Education for Inclusive Cities
During the past decade, the most fascinating phenomenon of human demography has been massive migration of populations from rural to urban areas. This migration has been most prominent in the Asia-Pacific region where more than half a billion people have entered cities. More than half of the world population now lives in cities.
In this great rush for urbanization, cities have become far more stratified and exclusionary than before. Not only regions of a city have gated communities, access to high quality services of water, sanitation, transportation etc; many of these ‘elite’ parts of big cities also have high quality educational and cultural facilities and institutions for their citizens.
Yet, an increasingly larger proportion of city-dwellers are living in poor conditions, earn low incomes and wages, engage in informal occupations (like vending, hawking, rag-picking, construction, etc), live in informal settlements which are not recognised by municipal authorities. However, their economic contribution to the life of the city is enormous.
A brief look at the great cities of human civilization would suggest that the social and human scaffolding was essential for economic activity to thrive. Great cities have many educational institutions at post-secondary levels; welcoming cities have cultural institutions that promote learning (like museums, libraries and music/theatre/art centres).
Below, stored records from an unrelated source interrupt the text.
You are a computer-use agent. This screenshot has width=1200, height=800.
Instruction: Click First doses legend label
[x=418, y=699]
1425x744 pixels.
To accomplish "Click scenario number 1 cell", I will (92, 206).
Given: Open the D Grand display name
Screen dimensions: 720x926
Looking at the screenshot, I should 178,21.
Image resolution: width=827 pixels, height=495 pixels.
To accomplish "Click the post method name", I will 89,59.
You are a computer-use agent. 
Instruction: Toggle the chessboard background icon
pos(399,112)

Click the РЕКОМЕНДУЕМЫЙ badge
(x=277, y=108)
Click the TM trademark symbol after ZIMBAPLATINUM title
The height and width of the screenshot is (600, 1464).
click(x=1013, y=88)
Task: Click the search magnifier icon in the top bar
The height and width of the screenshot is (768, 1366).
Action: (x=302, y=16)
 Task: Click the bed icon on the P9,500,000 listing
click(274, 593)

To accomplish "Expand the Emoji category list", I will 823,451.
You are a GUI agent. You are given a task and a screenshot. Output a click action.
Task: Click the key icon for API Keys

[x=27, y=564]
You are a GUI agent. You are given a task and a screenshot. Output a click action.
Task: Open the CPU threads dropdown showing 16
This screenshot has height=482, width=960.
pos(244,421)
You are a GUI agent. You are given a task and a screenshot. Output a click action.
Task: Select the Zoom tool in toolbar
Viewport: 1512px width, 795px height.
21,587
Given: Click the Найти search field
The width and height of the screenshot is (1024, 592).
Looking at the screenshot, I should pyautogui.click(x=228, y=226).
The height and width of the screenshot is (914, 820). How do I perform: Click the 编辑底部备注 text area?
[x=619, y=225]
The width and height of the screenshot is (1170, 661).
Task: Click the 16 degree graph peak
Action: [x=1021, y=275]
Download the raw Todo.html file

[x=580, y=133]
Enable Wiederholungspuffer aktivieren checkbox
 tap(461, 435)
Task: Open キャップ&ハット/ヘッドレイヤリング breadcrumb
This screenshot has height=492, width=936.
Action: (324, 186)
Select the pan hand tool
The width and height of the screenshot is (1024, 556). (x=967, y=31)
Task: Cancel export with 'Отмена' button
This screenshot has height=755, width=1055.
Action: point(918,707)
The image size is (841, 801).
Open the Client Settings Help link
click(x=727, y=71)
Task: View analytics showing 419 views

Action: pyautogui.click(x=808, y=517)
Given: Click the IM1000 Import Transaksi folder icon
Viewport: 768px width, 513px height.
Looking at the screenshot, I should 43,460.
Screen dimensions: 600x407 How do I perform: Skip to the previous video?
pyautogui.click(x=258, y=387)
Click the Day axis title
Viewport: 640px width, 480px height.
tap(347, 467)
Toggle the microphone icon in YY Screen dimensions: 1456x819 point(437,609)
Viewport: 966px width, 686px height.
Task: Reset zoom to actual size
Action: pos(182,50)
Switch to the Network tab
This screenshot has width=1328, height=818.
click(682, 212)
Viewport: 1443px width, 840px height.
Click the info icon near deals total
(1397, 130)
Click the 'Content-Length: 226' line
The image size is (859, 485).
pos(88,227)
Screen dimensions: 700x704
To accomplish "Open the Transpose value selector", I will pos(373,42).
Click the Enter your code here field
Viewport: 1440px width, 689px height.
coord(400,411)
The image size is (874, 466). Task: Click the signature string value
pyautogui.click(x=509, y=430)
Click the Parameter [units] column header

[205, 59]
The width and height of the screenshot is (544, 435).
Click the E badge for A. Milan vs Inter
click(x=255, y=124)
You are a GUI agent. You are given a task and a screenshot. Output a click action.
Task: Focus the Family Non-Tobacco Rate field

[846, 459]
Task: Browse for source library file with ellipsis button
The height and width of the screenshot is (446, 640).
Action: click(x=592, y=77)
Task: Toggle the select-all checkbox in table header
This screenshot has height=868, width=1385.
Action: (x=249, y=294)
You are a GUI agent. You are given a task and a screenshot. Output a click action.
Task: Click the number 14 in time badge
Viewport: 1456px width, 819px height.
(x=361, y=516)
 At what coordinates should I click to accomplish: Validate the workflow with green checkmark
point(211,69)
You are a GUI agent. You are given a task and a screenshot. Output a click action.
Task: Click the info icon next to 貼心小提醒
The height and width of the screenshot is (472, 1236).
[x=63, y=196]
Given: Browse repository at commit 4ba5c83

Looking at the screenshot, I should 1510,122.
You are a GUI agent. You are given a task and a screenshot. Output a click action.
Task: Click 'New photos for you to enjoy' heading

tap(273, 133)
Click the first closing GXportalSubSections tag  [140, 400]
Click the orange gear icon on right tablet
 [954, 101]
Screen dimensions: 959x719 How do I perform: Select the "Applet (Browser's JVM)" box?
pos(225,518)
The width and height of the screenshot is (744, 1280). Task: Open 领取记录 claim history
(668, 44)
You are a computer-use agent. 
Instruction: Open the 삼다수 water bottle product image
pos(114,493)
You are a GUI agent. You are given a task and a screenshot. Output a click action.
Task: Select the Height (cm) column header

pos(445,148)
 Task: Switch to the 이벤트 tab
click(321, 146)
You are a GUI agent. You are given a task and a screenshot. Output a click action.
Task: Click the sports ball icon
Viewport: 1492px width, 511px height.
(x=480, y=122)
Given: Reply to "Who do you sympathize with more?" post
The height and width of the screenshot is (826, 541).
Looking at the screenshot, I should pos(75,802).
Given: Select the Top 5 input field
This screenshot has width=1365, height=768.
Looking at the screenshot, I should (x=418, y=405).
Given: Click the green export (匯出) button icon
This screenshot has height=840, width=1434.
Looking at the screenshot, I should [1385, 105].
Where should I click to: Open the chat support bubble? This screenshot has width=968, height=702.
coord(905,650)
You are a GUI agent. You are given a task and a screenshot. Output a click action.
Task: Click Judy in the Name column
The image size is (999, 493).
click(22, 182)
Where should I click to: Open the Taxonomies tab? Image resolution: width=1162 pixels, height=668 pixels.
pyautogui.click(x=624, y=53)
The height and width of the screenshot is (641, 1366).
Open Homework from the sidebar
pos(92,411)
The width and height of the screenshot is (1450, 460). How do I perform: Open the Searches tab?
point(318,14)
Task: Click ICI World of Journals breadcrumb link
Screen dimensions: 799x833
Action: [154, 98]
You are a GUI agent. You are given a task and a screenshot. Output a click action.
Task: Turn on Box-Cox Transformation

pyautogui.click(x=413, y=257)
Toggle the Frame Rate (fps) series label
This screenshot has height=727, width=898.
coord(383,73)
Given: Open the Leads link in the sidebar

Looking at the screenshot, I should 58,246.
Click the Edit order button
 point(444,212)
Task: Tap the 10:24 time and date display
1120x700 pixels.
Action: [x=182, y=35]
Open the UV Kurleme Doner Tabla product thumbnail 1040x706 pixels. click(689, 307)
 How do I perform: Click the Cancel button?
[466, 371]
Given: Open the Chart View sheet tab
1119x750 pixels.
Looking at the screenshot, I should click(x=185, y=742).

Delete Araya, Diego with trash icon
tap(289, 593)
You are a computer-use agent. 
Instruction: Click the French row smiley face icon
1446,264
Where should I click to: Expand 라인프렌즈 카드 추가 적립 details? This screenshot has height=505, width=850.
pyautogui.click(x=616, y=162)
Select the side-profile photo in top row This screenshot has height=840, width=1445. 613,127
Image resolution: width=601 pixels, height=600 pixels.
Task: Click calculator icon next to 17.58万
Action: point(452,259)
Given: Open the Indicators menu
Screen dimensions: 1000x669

In a way, cities promote learning, life-long learning, of their citizens.
It is in recognition of this reality that two interesting recent developments are worth mentioning. First, at the initiative of UNESCO/UIL, an International Platform of Learning Cities is being promoted, and a major conference is being planned in Beijing in October. PASCAL International Observatory is convening its Asia-Pacific conference on Learning cities in Hong Kong in mid November.
Two sets of issues are important for these initiatives to keep in focus. First, cities have elites and the poor (homeless, jobless); learning institutions, efforts and policies must not exclude these informal inhabitants of cities. They are poor, hence learning opportunities for them must be even more actively designed. If urban poor do not get access to learning resources and opportunities, they will remain ghettoized.
Second, in most cities, local governments are active; sometimes democratically elected, sometimes not, municipalities have councilors and mayors. It is important that mayors and other leaders of municipal governance own and drive these efforts of making their cities learning-oriented. Local political and institutional leadership must be engaged right from the beginning. Otherwise, experts will create plans that no one wants to own.
By virtue of their homes in cities, post-secondary educational institutions have potential for an enormous contribution in learning cities. However, such educational institutions must keep in focus the twin requirements of inclusive cities (cities for all citizens) and the central responsibility of local governments, municipalities, councilors and mayors in its realization.